An unsuspecting tourist might be surprised by the tight security that surrounded a small house in the middle of the forest in Frederick County, Maryland. Built as a camp for federal government agents, Camp David has, at first glance, little of the luxury reserved for American politicians, but this retreat is where the president stays when he wants to escape Washington’s political machine.
And it is there that he received guests who were too important for the impersonal setting of the White House, as happened this Friday (18), when Biden met with the Japanese Prime Minister, Fumio Kishida, and with the South Korean President, Yoon Suk-yeol, to an unprecedented summit between the three countries—and to, the Americans hope, consolidate one of the most ambitious US strategic partnerships in Asia in recent times. The White House denies it, but everything revolves around an uninvited figure: China.

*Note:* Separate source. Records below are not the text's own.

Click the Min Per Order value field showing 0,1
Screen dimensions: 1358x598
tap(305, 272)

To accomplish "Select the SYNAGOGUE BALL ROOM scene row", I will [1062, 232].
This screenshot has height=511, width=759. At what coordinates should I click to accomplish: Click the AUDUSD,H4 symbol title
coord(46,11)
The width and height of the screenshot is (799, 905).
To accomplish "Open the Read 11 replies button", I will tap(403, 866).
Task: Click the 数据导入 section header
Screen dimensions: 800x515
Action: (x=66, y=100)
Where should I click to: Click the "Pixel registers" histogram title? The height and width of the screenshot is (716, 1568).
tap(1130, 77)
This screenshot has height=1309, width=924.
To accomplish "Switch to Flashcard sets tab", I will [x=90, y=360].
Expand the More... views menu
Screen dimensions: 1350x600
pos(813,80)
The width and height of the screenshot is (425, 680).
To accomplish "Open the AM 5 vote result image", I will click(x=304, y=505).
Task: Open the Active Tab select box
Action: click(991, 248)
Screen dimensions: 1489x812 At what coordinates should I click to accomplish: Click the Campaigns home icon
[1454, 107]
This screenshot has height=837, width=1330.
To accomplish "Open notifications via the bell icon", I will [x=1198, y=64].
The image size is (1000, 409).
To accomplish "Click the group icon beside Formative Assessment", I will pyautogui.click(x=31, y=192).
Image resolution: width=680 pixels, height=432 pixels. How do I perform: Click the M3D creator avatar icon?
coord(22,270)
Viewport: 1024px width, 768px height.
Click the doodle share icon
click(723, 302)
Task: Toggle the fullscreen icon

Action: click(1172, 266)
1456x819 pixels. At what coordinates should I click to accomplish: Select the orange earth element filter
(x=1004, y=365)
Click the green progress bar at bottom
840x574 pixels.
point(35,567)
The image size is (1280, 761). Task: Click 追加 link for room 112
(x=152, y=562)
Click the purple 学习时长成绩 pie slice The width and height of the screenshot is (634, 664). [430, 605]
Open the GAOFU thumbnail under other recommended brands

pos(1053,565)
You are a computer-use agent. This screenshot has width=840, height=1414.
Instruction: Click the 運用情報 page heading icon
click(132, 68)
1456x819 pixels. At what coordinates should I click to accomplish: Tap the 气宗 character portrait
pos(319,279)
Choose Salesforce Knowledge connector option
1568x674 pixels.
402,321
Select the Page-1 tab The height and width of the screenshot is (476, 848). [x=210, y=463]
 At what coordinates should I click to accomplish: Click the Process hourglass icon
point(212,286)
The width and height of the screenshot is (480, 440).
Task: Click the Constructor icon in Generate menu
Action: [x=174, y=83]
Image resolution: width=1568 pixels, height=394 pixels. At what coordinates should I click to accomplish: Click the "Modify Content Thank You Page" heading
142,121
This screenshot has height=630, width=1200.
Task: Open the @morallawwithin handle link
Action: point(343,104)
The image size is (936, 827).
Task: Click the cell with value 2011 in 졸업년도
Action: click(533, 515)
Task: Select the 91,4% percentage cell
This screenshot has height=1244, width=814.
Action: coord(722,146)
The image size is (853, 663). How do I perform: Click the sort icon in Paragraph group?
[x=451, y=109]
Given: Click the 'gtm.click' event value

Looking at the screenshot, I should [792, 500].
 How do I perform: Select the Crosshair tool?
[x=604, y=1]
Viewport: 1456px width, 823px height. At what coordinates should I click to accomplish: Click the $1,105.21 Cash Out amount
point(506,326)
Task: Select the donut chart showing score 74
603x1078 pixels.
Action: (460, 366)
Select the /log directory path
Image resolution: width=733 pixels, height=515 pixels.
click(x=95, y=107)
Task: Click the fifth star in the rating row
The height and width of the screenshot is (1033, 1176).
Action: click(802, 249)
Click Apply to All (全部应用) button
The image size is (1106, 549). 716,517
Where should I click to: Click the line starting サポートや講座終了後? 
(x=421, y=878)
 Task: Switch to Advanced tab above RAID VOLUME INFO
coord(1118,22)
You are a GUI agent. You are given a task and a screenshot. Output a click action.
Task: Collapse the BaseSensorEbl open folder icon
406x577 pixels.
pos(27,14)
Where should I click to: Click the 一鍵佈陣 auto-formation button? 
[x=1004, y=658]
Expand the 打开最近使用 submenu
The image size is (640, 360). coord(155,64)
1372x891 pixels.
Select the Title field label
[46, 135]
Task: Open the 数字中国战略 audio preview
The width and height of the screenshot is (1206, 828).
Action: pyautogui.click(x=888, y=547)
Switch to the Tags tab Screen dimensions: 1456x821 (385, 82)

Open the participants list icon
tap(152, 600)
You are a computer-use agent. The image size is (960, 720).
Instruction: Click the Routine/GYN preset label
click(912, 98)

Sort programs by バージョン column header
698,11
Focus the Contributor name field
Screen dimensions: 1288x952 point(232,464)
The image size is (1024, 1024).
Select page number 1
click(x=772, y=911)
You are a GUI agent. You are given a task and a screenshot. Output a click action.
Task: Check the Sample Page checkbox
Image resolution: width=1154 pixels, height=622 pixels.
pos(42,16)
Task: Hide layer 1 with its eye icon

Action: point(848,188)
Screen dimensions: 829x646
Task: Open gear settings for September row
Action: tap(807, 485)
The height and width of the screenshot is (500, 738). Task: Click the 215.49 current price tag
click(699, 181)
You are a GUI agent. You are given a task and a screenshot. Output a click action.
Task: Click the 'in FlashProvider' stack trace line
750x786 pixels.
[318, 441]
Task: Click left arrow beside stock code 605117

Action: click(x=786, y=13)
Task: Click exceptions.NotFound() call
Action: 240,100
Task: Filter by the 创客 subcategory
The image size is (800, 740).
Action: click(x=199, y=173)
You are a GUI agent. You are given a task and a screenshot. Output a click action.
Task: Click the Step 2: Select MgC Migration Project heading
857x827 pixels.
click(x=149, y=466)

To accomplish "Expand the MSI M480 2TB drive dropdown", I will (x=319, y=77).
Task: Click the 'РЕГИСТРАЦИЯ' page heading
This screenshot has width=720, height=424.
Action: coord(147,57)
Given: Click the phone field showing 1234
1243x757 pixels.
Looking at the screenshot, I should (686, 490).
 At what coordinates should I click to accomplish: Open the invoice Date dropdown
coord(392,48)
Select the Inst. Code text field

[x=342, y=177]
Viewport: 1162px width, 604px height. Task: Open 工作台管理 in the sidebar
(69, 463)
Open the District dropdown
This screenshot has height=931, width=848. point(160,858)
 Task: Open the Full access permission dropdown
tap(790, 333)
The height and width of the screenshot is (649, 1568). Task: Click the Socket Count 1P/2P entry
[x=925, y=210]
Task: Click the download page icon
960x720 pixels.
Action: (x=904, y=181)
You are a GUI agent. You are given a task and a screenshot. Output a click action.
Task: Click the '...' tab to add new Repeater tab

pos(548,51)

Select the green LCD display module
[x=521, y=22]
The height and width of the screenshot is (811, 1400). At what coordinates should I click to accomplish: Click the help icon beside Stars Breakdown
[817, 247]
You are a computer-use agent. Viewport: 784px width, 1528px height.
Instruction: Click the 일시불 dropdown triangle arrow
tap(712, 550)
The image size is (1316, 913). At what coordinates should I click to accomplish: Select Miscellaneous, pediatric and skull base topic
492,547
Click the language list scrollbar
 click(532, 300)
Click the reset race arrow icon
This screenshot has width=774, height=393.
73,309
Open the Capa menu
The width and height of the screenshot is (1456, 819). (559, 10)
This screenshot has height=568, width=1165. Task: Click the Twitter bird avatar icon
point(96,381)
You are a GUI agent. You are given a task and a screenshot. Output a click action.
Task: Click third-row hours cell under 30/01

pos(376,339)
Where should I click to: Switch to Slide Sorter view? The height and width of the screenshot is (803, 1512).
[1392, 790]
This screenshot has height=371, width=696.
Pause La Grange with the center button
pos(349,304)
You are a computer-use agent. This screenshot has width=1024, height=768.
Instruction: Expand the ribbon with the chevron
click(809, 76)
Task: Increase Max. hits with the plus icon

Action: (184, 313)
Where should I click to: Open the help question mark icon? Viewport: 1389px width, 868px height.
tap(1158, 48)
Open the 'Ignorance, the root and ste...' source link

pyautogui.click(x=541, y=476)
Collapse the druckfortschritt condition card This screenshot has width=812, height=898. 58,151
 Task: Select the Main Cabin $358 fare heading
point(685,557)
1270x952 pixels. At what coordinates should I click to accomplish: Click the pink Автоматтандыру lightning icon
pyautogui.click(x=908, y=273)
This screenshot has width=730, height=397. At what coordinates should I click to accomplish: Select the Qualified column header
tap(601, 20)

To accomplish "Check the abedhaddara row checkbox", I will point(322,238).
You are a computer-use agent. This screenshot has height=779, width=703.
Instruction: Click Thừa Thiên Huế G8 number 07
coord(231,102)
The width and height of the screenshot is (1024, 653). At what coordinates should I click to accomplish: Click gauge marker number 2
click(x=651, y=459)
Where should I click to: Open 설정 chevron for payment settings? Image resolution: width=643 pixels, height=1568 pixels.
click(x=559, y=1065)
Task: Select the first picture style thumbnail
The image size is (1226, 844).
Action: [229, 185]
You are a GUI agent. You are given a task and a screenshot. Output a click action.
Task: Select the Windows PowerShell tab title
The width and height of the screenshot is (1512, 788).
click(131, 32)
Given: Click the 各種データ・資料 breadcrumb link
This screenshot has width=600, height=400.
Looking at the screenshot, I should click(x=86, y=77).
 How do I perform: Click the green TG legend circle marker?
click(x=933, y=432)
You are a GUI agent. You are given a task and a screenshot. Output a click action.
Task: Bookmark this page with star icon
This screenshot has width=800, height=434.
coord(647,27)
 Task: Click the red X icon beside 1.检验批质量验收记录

South Korea and Japan have a complicated history, due to the horrific war crimes committed by Tokyo against Seoul. While under Japanese occupation, Koreans were subjected to sexual exploitation, massacres, slavery and various crimes against humanity. Although Japan officially apologized in 1993 for part of the transgressions committed, provocations and examples of denialism for decades irritated Koreans, preventing consistent attempts at rapprochement.
That has changed under Yoon. Five months ago, the South Korean leader took the first step by visiting Tokyo, in the first bilateral meeting of its kind since 2011, and by defending the normalization of relations with the neighbor. More recently, he used the traditional anniversary speech of Korea’s liberation from Japanese invasion not to provoke, as was customary, but to call for more cooperation on security and the economy.
Both countries have expressed anxiety about a China they see as more assertive and belligerent. In 2017, when it expressed opposition to the installation of American anti-missile shields on the Korean peninsula, Beijing applied measures to cause high economic costs to Seoul, prohibiting the sale of tourist packages to South Korea by Chinese agencies, imposing trade barriers and essentially banning a part significant part of the Korean cultural industry.
Then, to take a stand against Nancy Pelosi’s visit to Taiwan, he fired missiles of all sorts, five of which into Japanese waters. Tokyo has occupied what the Chinese consider a rebellious province for 50 years and has often angered China by indicating it would respond militarily if invaded.
The United States has read the terrain and is taking advantage of the good diplomatic moment to capitalize on important support in China’s immediate neighbourhood. While he refuses to admit that the Biden meeting was about Sino-American competition, the language leaves no doubt what the target was.
Senior White House officials I spoke with deny any immediate intention to create a mutual defense treaty pact, but have announced that the three leaders would sign cooperation commitments and trilateral consultations on regional defense and security matters. The signed documents also indicate growing concern over stability in the Taiwan Strait and speak of advocating “free navigation” in the region, an obvious challenge to Chinese interests in the South China Sea.
It is not surprising that Beijing calls the meeting a “mini-NATO”, warning Asians of the risks and instability that a formal military alliance between Japanese, Koreans and Americans can bring.
It will add to Chinese paranoia in its already sensitive immediate neighbourhood, where it already has to deal with territorial disputes with India, ethnic challenges in Kazakhstan, terrorism in Afghanistan and the grievances of Southeast Asian nations over who rules the seas. Of region.